▶ Stored records
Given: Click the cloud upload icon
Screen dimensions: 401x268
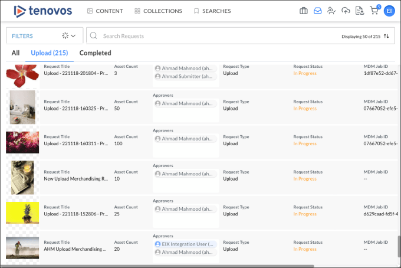Looking at the screenshot, I should pyautogui.click(x=346, y=11).
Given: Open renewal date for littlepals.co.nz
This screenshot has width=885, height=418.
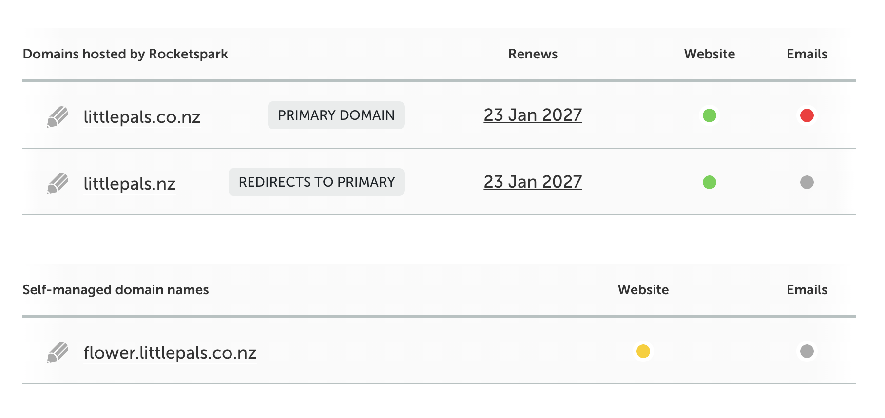Looking at the screenshot, I should coord(533,115).
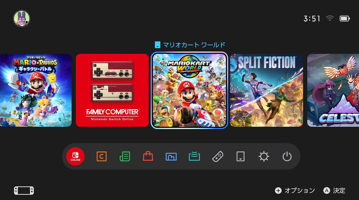
Task: Click the 決定 A button prompt
Action: pyautogui.click(x=334, y=190)
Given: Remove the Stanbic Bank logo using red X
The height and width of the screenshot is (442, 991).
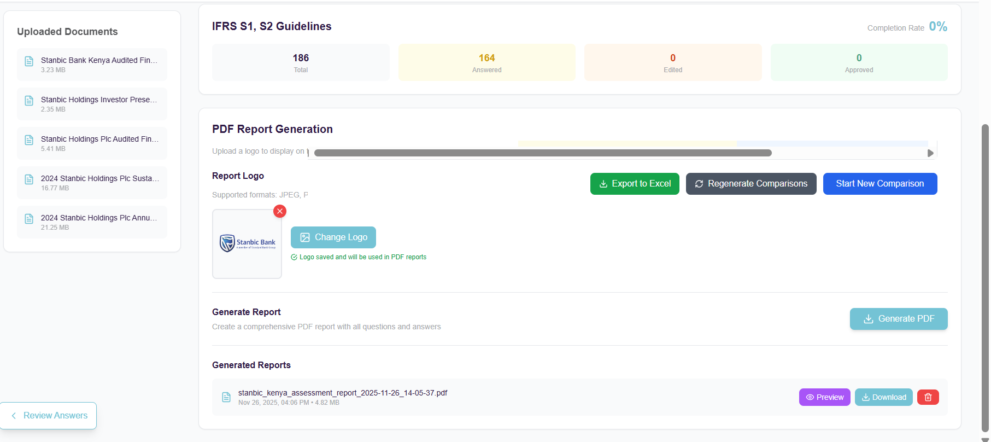Looking at the screenshot, I should [280, 211].
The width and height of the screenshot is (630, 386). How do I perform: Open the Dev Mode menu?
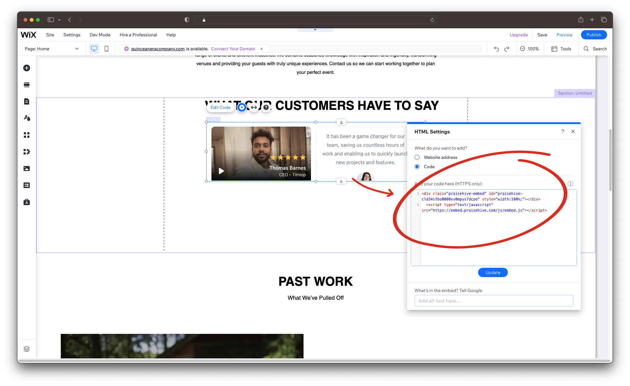[100, 35]
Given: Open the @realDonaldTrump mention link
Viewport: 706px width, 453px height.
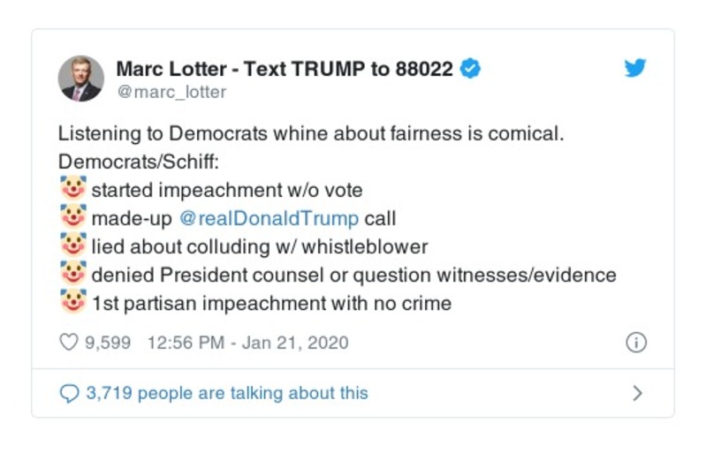Looking at the screenshot, I should [270, 218].
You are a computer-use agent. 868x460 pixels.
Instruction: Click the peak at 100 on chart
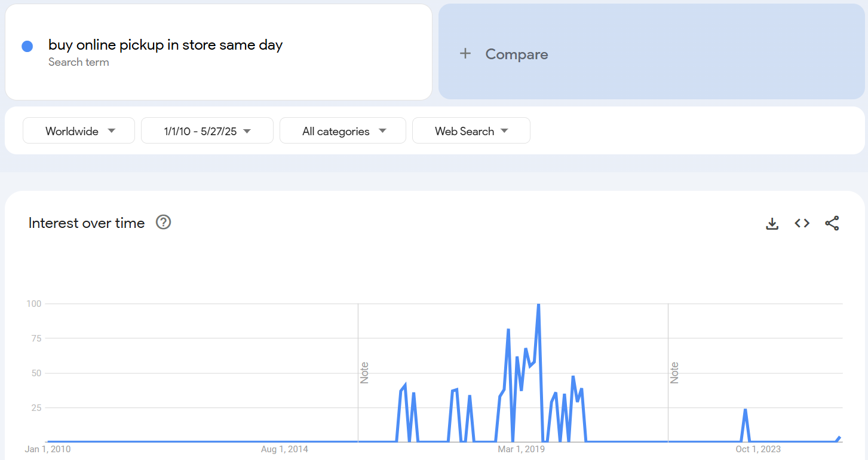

▶ The task
Copy out the stretch of the listing from the line containing "Given: Remove the" through the end of the listing, both included. Leave the pictures out.

▶ Exercise output
Given: Remove the Stanbic Bank logo using red X
The height and width of the screenshot is (442, 991).
Looking at the screenshot, I should [280, 211].
The width and height of the screenshot is (630, 386). How do I perform: Open the Dev Mode menu?
[100, 35]
Given: Open the @realDonaldTrump mention link
Viewport: 706px width, 453px height.
Looking at the screenshot, I should [270, 218].
You are a computer-use agent. 868x460 pixels.
Instruction: Click the peak at 100 on chart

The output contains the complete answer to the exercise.